Task requirements => What lines in the entries below contain the word "name"? Copy all of them.
"""
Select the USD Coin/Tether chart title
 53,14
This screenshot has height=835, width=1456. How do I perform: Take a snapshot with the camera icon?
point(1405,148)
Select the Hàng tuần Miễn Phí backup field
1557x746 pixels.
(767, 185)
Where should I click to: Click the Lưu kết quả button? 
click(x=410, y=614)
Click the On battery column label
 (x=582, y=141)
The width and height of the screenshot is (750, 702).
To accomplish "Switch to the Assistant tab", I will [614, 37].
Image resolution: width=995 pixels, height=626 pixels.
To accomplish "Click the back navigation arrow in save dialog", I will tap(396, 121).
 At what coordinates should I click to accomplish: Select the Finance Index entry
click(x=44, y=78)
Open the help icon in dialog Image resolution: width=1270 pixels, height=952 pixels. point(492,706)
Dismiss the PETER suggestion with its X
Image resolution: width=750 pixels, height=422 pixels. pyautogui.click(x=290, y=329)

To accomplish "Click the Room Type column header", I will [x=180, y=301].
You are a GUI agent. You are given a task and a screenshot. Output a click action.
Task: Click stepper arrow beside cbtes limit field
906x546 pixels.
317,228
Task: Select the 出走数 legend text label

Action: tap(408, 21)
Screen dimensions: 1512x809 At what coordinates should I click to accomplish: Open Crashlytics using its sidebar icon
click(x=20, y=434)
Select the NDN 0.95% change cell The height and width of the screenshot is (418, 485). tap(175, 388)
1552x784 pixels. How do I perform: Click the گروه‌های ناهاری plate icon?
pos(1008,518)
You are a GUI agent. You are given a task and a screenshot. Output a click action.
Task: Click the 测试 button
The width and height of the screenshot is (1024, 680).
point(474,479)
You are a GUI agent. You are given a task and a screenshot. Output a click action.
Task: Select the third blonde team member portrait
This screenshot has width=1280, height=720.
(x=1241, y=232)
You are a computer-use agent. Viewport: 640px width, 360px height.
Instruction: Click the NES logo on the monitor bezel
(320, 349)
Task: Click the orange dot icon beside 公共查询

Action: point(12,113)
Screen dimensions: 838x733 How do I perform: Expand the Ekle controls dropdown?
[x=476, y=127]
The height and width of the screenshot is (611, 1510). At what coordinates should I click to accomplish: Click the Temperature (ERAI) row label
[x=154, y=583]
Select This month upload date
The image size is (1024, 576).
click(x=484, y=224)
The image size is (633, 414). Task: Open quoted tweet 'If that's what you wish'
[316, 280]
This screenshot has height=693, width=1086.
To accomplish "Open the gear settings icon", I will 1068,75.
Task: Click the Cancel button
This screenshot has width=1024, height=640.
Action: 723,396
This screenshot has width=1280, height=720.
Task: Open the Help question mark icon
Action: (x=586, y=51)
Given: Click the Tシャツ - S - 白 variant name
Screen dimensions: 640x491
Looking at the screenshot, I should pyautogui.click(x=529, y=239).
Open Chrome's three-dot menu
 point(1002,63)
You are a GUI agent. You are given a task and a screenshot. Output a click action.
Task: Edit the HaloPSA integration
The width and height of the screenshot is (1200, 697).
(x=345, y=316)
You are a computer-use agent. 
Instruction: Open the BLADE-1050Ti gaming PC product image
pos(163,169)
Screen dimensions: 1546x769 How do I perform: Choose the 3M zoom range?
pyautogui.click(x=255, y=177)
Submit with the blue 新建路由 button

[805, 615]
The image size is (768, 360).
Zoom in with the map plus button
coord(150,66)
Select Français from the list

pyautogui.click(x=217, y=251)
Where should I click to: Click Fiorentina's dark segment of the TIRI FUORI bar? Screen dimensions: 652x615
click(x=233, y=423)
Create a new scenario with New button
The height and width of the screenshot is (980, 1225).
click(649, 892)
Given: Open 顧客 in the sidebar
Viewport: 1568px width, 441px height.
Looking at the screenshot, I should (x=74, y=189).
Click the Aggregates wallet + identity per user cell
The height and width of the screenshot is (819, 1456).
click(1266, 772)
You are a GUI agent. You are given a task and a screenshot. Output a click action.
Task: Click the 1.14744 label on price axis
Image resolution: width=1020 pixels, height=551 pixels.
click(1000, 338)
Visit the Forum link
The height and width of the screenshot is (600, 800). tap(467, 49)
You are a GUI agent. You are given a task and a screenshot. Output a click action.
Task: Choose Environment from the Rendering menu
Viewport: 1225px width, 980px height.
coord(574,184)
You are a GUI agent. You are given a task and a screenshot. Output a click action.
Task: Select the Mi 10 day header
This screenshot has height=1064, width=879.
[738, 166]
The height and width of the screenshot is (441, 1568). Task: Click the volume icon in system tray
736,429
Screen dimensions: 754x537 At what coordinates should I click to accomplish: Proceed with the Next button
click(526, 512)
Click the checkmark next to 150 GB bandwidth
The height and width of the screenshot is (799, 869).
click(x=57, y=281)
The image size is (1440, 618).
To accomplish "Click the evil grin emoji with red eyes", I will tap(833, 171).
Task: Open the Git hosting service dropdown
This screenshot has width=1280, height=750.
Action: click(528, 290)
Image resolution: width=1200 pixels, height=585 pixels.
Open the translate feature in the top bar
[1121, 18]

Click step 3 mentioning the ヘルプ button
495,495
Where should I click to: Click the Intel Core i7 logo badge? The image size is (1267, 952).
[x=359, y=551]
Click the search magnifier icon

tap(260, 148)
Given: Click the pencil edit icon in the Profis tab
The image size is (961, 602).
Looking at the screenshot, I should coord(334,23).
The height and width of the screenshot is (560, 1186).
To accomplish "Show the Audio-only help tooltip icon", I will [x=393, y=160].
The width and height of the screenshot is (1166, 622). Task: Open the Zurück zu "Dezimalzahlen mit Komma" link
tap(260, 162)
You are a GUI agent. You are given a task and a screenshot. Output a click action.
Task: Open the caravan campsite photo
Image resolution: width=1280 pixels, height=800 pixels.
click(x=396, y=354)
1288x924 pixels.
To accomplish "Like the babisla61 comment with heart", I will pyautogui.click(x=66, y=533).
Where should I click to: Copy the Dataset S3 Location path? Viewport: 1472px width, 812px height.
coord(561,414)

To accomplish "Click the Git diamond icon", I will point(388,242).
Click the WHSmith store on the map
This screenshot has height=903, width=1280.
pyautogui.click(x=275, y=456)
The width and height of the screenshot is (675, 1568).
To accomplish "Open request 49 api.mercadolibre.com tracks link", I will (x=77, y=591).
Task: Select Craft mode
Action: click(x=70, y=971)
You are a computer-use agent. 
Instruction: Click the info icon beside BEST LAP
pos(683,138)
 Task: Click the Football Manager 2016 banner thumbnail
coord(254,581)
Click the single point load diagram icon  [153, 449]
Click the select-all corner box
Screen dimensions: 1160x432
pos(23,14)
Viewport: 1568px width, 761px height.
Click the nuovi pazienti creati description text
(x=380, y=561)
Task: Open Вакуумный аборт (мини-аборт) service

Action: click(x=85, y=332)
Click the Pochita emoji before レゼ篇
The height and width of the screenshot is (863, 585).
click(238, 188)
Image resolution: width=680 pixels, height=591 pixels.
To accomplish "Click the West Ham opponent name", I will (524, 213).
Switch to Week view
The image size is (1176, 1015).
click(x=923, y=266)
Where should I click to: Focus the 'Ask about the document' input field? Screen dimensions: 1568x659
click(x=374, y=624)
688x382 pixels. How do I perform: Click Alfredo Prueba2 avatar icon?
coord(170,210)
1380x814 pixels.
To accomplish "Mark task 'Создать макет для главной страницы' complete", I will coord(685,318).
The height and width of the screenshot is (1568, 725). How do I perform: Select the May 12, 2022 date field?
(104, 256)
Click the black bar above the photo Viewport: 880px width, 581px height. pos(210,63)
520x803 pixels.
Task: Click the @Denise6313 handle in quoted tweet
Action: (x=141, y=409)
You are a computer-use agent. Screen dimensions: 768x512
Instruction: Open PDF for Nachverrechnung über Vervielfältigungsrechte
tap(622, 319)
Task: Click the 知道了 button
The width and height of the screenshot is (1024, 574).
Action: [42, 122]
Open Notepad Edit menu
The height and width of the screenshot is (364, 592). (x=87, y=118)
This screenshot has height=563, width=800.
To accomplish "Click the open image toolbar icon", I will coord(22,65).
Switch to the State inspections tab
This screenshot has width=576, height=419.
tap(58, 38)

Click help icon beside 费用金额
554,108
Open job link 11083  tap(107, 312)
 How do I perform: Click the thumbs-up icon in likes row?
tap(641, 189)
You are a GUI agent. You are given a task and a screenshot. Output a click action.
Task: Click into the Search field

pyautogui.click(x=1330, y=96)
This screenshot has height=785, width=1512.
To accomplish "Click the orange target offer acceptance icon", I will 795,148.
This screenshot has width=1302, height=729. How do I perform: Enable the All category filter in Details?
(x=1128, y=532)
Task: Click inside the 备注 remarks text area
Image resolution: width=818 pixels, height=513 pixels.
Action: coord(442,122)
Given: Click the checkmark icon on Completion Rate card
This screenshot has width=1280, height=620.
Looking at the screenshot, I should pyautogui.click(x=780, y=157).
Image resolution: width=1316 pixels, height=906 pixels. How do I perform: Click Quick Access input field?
"""
Exercise solution =>
Given: Click the Tシャツ - S - 白 variant name
To accomplish "Click the West Ham opponent name", I will (524, 213).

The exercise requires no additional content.